Schuss vor den Bug vor Big-Data-Fetischisten

Wer meint, in Zukunft alles und jedes beliebig auswerten zu können, um anschließend die Menschheit beispielsweise noch mehr als bisher mit Werbung überschütten zu können oder das persönliche Verhalten bis in die Haarwurzeln des Einzelnen vorauszusagen, um damit schlicht mehr Geld zu verdienen, hat zumindest hierzulande jetzt einen fetten Schuss vor den Bug bekommen. Wer sich für die Details interessiert, klicke hier und lese, was unser Bundesdatenschutzbeauftragter Dr. Peter Schaar zu diesem Thema zu sagen hat. Merke: Zur Ökologie in der IT gehört auch die „Ökologie des Geistes“!

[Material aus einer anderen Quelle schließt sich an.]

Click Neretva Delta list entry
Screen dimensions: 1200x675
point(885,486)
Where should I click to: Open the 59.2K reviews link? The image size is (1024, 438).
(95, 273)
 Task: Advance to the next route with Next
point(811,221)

Je aufwändiger die Technik, desto schwammiger die Ergebnisse

Die bisher bekannt gewordenen Ergebnisse der aktuellen Ausgabe des Weltklimaberichtes (siehe z.B. auf Spiegel.de) belegen vor allem eines: Die immer aufwändigeren Rechentechniken führen nicht zu klareren Prognosen. Noch genauere (und teurere) werden es wohl auch nicht tun, obwohl die IT gerade jetzt imemr aufwändigere Simulationstechnologie entwickelt, um sogenannte „Big Data“-Aufgaben zu erledigen. Angeblich geht es laut Spiegel bei den Präsentationen des Weltklimarates – Details lassen sich im Spiegel-Artikel nachlesen – zu wenig um die dahinter liegende Wissenschaft und zu viel um „Naturgefahren“, was Angriffe von Klimaskeptikern auf die Resultate erleichtere.

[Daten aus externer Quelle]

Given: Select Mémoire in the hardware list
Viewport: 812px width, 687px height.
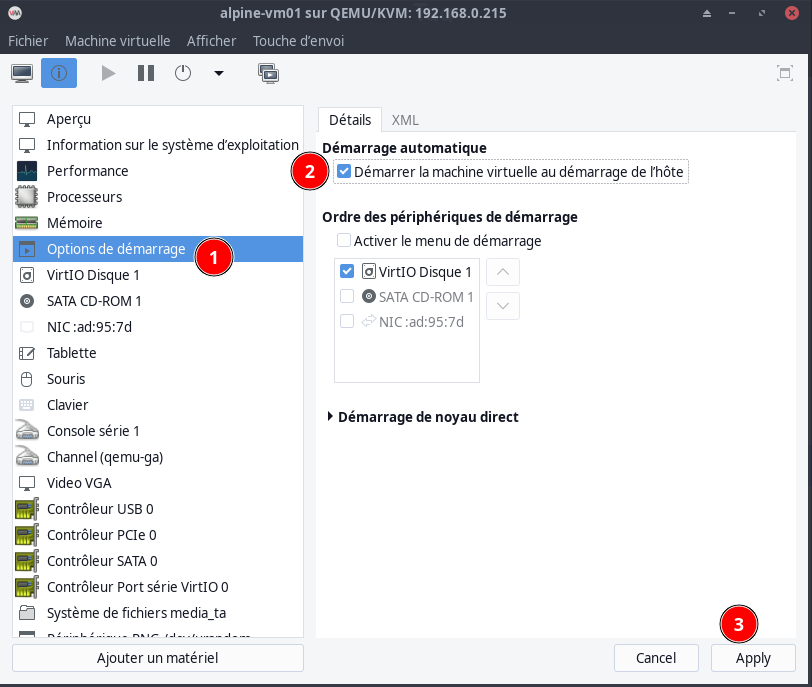Looking at the screenshot, I should [x=74, y=223].
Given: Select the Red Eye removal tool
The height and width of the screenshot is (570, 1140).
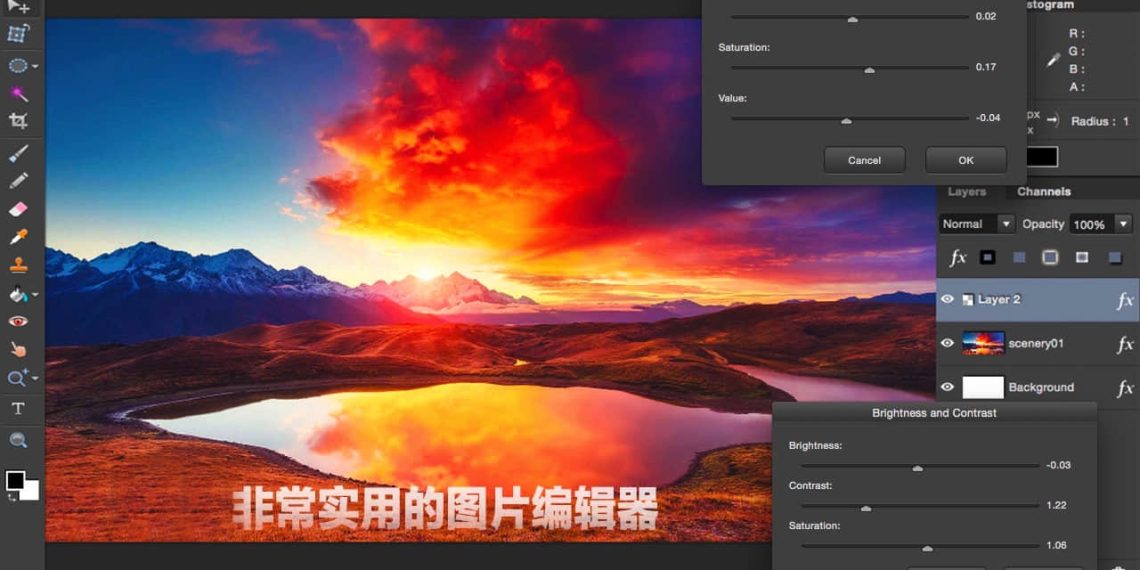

Kommentar:Das Fazit aus der Lage kann nur heißen: Da die Risiken wahrlich unüberschaubar sind und sich als „schwarze Schwäne“ darstellen, muss die Gesellschaft sich, egal, wie genau die Vorhersagen nun sind, zu schneller Vorsorge und zu mehr Klimaschutz entscheiden. Auf noch genauere Simulationen zu warten, wird nichts helfen. Und auch zu warten, ob und welche Prognosen eintreten, ist wohl kaum zielführend. Wenn sie eintreten, ist es nämlich zu spät zum Handeln und das dürfte vielen Menschen (nicht nur, aber vor allem im Süden) Existenzgrundlage und Leben kosten. Und das setzt wiederum Flüchtlingsströme in Trab, die vor irgendwelchen Grenzbefestigungen wohl kaum Halt machen.